▶ Passage to read:
--- Start ---
Finance and marketing share three fundamental beliefs

Marketing and finance share several beliefs about business, they just differ on how to carry these out, making them closer to sibling rivals than full-on enemies.

Finance and marketingMarketers are prone to ascribing terms like “nonbelievers” to those who do not understand their value. But when marketers use this term about finance, they are doing themselves a disservice.

Finance is marketing’s sibling, not its enemy. Finance and marketing share three fundamental beliefs: that value is the foundational concept of business; that the short term and long term both matter; and that risk is an important aspect of management.

Marketing and finance argue because of the similarity of their beliefs, not due to their differences. The intensity of these arguments reflects the frustration that we feel when our siblings are being obtuse and unreasonable.

Let’s explore these three common beliefs, starting with value.

It’s all about value

Both marketing and finance believe that the concept of value is the cornerstone of business.

Marketers often quote the great management consultant Peter Drucker in arguing that “the purpose of a business is to create a customer”, and will argue customers are only created when the business offers them a set of benefits which has perceived value exceeding the price being asked.

Finance argues that “the purpose of a business is to earn an excess return on capital” and this only happens when the price charged to the customer exceeds the economic cost of the services provided.

Note that there is no fundamental disagreement here. In both cases, value is a ratio.  Marketing defines this ratio from the customer’s point of view (benefit to price) while finance defines it from the point of view of the business (price to production cost). Merge these two ratios and you get the holistic definition of the purpose of business – “to deliver benefits to customers at a cost that leaves the business with an adequate return on its invested capital”.
--- End ---
▶ Tasks for this exercise:
**a)** From the article on finance and marketing, reproduce word for word the passage starting with "It’s all about" and going on through "price being asked.".
**b)** Put this sentence from the finance and marketing piece into Spanish: "Finance is marketing’s sibling, not its enemy."
**c)** According to the finance and marketing article, what concept do both marketing and finance see as the cornerstone of business?

▶ Source excerpt:
--- Start ---
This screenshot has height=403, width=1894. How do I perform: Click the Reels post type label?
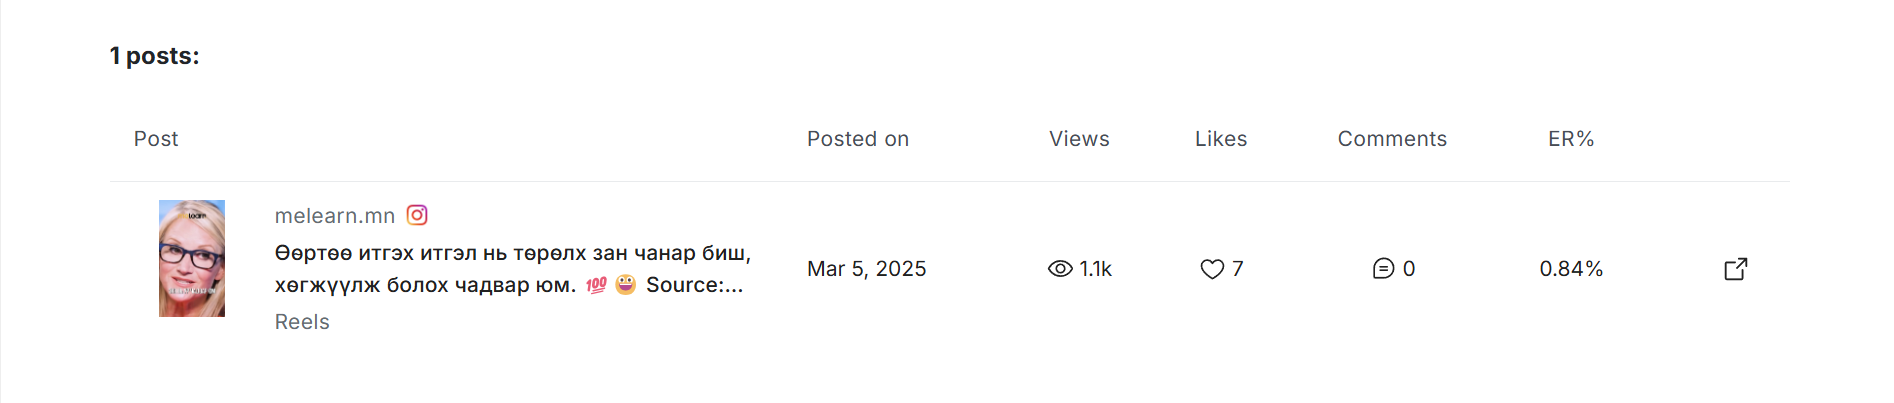click(x=302, y=322)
--- End ---
▶ Answers:
**a)**
It’s all about value

Both marketing and finance believe that the concept of value is the cornerstone of business.

Marketers often quote the great management consultant Peter Drucker in arguing that “the purpose of a business is to create a customer”, and will argue customers are only created when the business offers them a set of benefits which has perceived value exceeding the price being asked.

**b)** Las finanzas son la hermana del marketing, no su enemiga.

**c)** The concept of value.